Loss from continuing operations was RMB22.0 million (US$3.2 million) for 3Q FY2009 and net loss was RMB22.0 million (US$3.2 million) for 3Q FY2009.

Non-GAAP income from continuing operations excluding stock compensation expense, amortization of acquired intangible assets and non-cash interest expense of convertible notes arising from the adoption of the new guidance related to convertible instruments that can be settled in cash or partially in cash upon conversion was RMB45.6 million (US$6.7 million) for 3Q FY2009, representing a 61.9% decrease from the corresponding period of FY2008 and a 158.2% increase from 2Q FY2009.

Stock compensation expense for 3Q FY2009 was RMB10.2 million (US$1.5 million), of which RMB1.6 million was allocated to research and development expenses and RMB8.6 million to general and administrative expenses.

Amortization of acquired intangible assets for 3Q FY2009 was RMB49.8 million (US$7.3 million), of which RMB22.4 million was allocated to cost of revenues and RMB27.4 million to operating expenses.

As of December 31, 2009, the Company's cash and cash equivalents was RMB829.9 million (US$121.6 million). The decrease in cash and cash equivalents from the balance at September 30, 2009 was primarily due to the final payment for the SPR acquisition, the payment of annual cash dividends and the repurchase of the Company's ADSs. Net cash generated from operating activities for 3Q FY2009 was RMB80.4 million (US$11.8 million).

As of December 31, 2009, the Company's net accounts receivable was RMB300.8 million (US$44.1 million), representing a decrease of 5.4% from the balance at September 30, 2009.

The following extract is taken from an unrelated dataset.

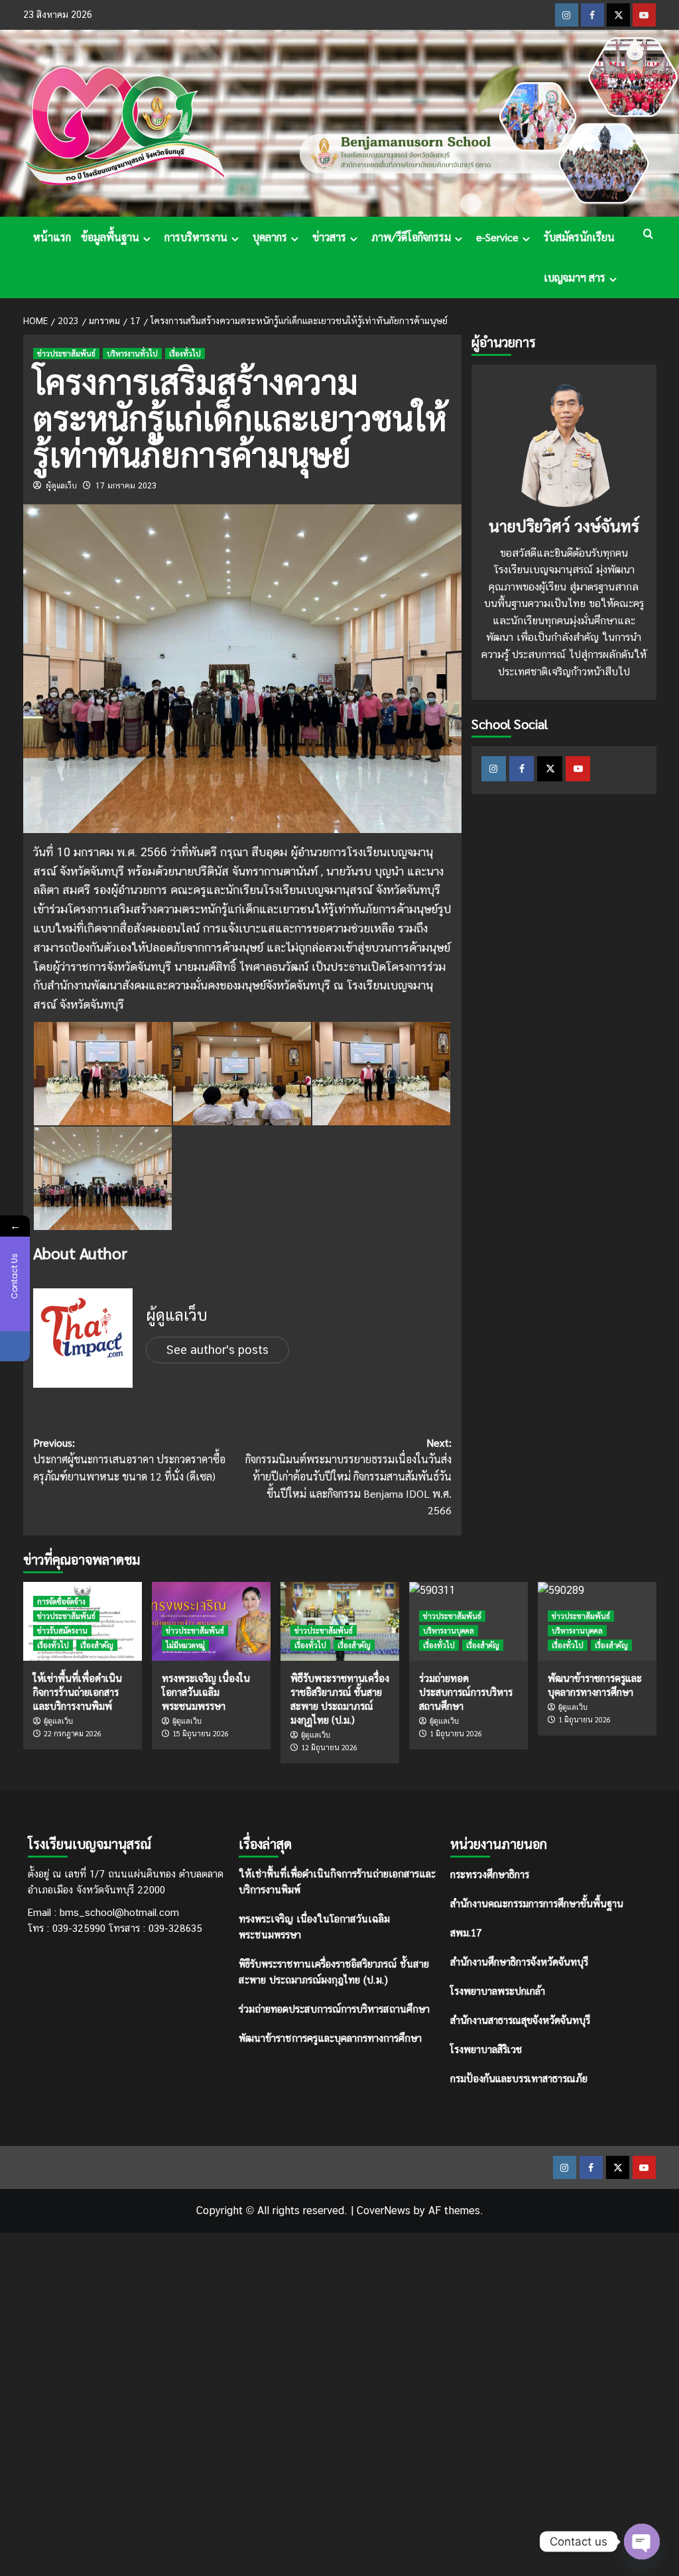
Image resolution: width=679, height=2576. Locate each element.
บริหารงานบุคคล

For the convenience of readers, certain RMB amounts have been translated into U.S. dollars at the rate of RMB6.8259 to US$1.00, the noon buying rate in New York City for cable transfers of RMB per U.S. dollar as set forth in the H.10 weekly statistical release of the Federal Reserve Board, as of Thursday, December 31, 2009. No representation is made that the RMB amounts could have been or could be converted into U.S. dollars at that rate or at any other certain rate on December 31, 2009 or at any other dates.

Share Repurchase Program

In September 2009, the Company's board of directors authorized a share repurchase program, under which the Company may repurchase up to US$30 million worth of its outstanding ADSs from the open market or in block trades for a period of one year, commencing on October 1, 2009. As of December 31, 2009, the Company repurchased about 390,000 ADSs at a cost of approximately US$5.0 million (including transaction costs). The Company will continue to repurchase issued and outstanding ADSs depending on market conditions, the trading price of its ADSs and other factors.

Outlook for 4Q FY2009

Although the New Year holiday in January 2010 and the Chinese New Year holiday in February 2010 reduced about 10% of normal working days in 4Q FY2009, the Company still expects to achieve sequential growth in its business. In 1Q FY2010, without the holiday impact, the Company expects to achieve a higher sequential growth in its business.

The Company estimates the target revenues for 4Q FY2009 to be more than RMB175.0 million (US$25.6 million).

The Company estimates the target non-GAAP income from continuing operations for 4Q FY2009 to be more than RMB47.0 million (US$6.9 million).

The Company estimates the target non-GAAP diluted earnings from continuing operations per ADS for 4Q FY2009 to be more than RMB1.79 (US$0.26).

The above targets are based on the Company's current views on the operating and marketing conditions, which are subject to change.

SOURCE China Medical Technologies, Inc.